Yo escupí. Uno de los tories que se presentaban en Westminster era Griffin Melbury, el marido de Miriam. Poco me preocupaban los detalles políticos y, puesto que no vivía en las proximidades de Westminster, las elecciones me interesaban menos aún, pero una cosa sabía: deseaba que Melbury fracasara. ¿Por qué se había casado Miriam con él? ¿Por qué había abandonado a su nación -y a mí- por un hombre que la había obligado a cambiar de religión? Si los esfuerzos de Ufford por ayudar a los trabajadores ayudaban a que Melbury saliera elegido, prefería mil veces ver a Ufford acosado y a los pobres depauperados.
Todavía pestañeaba cuando me imaginaba a Miriam casada con ese hombre. Nunca había hablado con él, ni le había visto, pero tenía una imagen muy definida en mi cabeza: alto, bien proporcionado, rostro elegante, pantorrillas fuertes. Encantador y desenvuelto a la manera de los ingleses. Sabía algunas cosas de éclass="underline" procedía de una antigua familia de tories propietarios de tierras, su padre y sus tíos siempre habían tenido un escaño en el Parlamento, y tenía dos hermanos en la Iglesia. Anteriormente había ocupado un puesto en un burgo donde se compraban los votos y, dado que tenía buena relación con ciertos obispos de la Iglesia anglicana con influencia en Westminster, le animaron a que se presentara por un escaño en aquel burgo… quizá el más importante de la nación.

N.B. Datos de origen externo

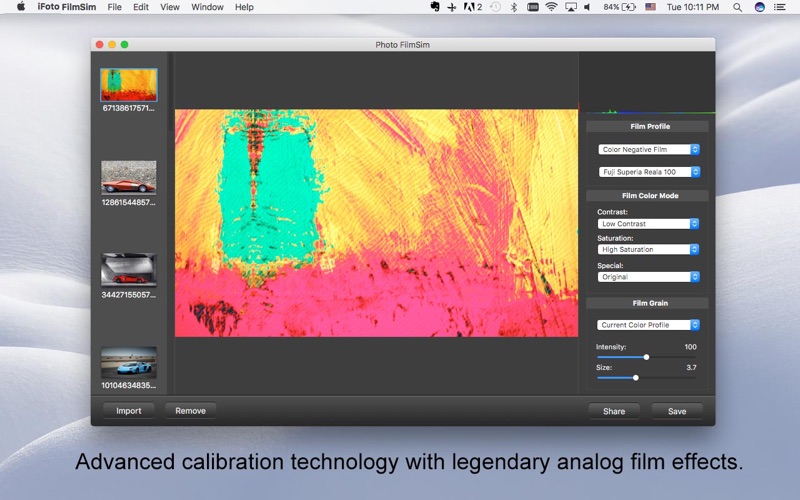Select the blue sports car thumbnail
Image resolution: width=800 pixels, height=500 pixels.
click(x=129, y=363)
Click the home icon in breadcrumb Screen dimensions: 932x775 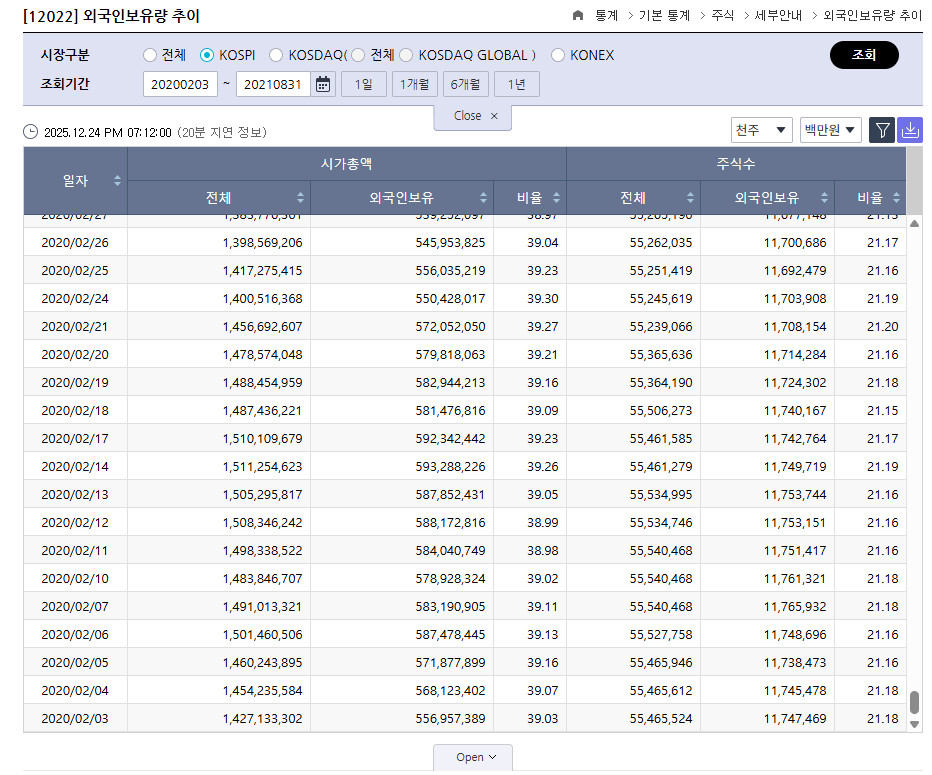point(578,16)
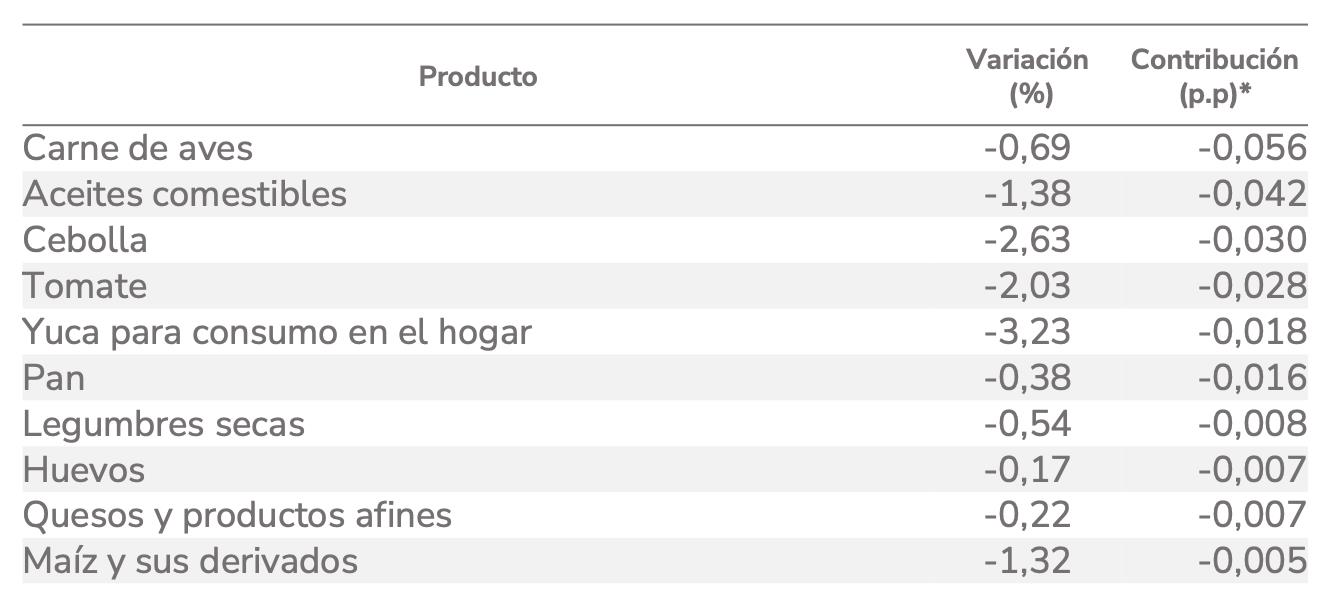
Task: Select the -0,042 contribution cell
Action: pos(1252,194)
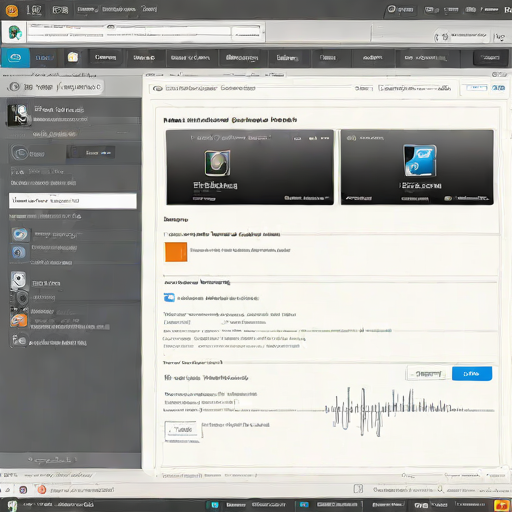
Task: Click the orange round icon in top-left corner
Action: point(12,10)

Debía de ser encantador, sin duda. Había logrado convencer a Miriam para que se convirtiera a su Iglesia. Ella se había casado muy joven con el hijo de mi tío Miguel, un crío muy austero que murió en el mar sin haber conocido apenas a su esposa. Yo la había tratado bastante cuando intentaba aclarar los sucesos que llevaron a la muerte de mi padre, y ciertamente creía que ella sentía por mí el mismo cariño que yo sentía por ella. Pero, a pesar de lo que digan los escritores, vivimos en un mundo más inclinado a las acciones prácticas que a los ideales novelescos. Podemos sentarnos con nuestros pequeños libros e imaginar un amor dichoso en una casita en el campo, pero tales ideas no son más que quimeras. No podemos realizarlas. Al contrario, debemos comer y vestir y convivir con compañeras que sean de nuestro agrado. Y, a ser posible, sin miedo a que te asalten los acreedores.
Aun sabiendo todo esto, pedí a Miriam que se casara conmigo, pero ella me dijo que nuestras vidas no eran compatibles. Yo sabía que tenía razón, lo cual no impidió que volviera a pedírselo. Después del tercer intento me rendí, convencido de que si insistía solo conseguiría quedar como un necio ante ella y sentirme humillado.
De todos modos, Miriam y yo nos habíamos acostumbrado a estar juntos. Yo había dejado de pedir su mano, pero el deseo seguía ahí, sin articular pero palpable. Ella lo sabía -tenía que saberlo-, y a pesar de ello buscaba mi compañía. Una tarde, vino a casa de mi tío para la havdalah, la clausura del sabbat. Yo sentía que había algo distinto en las atenciones que me dedicaba y, a la luz de la vela trenzada, con la cabeza embriagada por el dulce aroma del especiero, noté el calor de su mirada en mi rostro.